Los Campos Elíseos eran una zona de excepcional belleza, con clima agradablemente climatizado, frondas y praderas siempre verdes, enjambres de pájaros de cantos melodiosos, sol brillante, suaves brisas, tierra fecunda que ofrecía espontáneamente varias cosechas al año y flores y frutos y muchas más cositas agradables que no hace falta hacer explícitas ni más nada. Además, ni que decir tiene, totalmente peatonal. Allí no existía el dolor, ni la enfermedad y la vejez, ni las pasiones que mueven a los mortales… Claro, porque los que moraban allí ya no eran mortales y entonces ya no tenían nada que hacer ni preocuparse por nada. Y, se suponía, que eso era la felicidad.
El Tártaro era una gran prisión con varios muros concéntricos y, por si fuera poco, rodeada por un río de fuego, el río Flegetón. Por este río se movían en góndolas las tres furias, Alecto, Meguera y Tisífone que, con una antorcha y un látigo flagelaban sin tregua a los internados en sus dominios, sin dejarles parar un momento, o sea, en plan cabrón.
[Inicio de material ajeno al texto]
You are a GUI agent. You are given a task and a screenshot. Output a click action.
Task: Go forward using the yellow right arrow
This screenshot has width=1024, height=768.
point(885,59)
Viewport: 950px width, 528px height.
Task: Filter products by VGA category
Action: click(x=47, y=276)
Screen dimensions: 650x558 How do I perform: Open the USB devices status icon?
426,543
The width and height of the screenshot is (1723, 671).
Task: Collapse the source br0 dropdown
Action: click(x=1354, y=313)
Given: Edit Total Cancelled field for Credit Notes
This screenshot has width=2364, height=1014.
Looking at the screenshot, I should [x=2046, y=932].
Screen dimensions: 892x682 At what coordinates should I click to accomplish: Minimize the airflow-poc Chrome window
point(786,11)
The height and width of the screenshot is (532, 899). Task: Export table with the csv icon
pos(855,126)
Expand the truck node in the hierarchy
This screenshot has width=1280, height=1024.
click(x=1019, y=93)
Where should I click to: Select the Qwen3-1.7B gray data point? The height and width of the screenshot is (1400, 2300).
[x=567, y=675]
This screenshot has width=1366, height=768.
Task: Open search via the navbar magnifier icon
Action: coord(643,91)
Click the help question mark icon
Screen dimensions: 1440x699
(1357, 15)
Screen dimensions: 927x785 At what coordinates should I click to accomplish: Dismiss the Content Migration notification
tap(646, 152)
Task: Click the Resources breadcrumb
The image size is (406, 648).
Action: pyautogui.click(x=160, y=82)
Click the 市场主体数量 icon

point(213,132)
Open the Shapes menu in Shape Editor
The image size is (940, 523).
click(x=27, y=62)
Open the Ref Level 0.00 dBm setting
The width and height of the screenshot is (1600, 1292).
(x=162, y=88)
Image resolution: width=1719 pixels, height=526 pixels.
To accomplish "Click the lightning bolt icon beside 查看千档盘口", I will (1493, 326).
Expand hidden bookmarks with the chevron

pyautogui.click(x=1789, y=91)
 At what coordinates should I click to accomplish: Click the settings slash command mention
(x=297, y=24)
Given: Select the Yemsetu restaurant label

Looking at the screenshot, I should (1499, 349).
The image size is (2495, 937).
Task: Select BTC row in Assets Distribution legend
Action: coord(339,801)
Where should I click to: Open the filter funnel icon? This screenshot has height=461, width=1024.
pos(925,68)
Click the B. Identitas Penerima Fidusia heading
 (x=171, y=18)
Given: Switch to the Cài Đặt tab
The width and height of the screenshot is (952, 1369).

Había hombres y mujeres cuyos vientres eran devorados por buitres, otros haciendo trabajos inacabables sin descanso, otros y otras mordidos por serpientes, dragones y seres monstruosos, otros picados por escorpiones, tarántulas y avispas… Allí estaban los remordimientos, la miseria, las enfermedades, la guerra, el hambre, la muerte, la tortura, los dolores todos y muchos monstruos horribles y malintencionados. Pero a nadie le importaba porque como allí no iban más que los malos, pues todo el mundo sabía que les estaba bien empleado. Algo horrible habrían hecho. Oye, para que aprendieran.
- ¿Y todo eso es verdad?
- Sí, señor, punto por punto. Y ni una sola de estas cosas se ha podido demostrar que sea falsa.

4 comentarios:

andre garib dijo...

me encanta como redactas tan divertido las historias y me pasaria horas leyendo. Pero siempre hay otras cosas que hacer. gracias!!

Soros dijo...

Gracias, Andre, celebro que te haya gustado.
Pero sí, llevas razón la vida está llena de trabajos y obligaciones, ya sabes lo del sudor de tu frente y todas esas cosas.
Un cordial saludo.

Sara O. Durán dijo...

Si nos hubieran explicado la mitología de esta manera, hubiera sido apasionante.
Un abrazo.

Lan dijo...

Gracias, Sara O., a vece uno se deleita escribiendo lo que no le explicaron.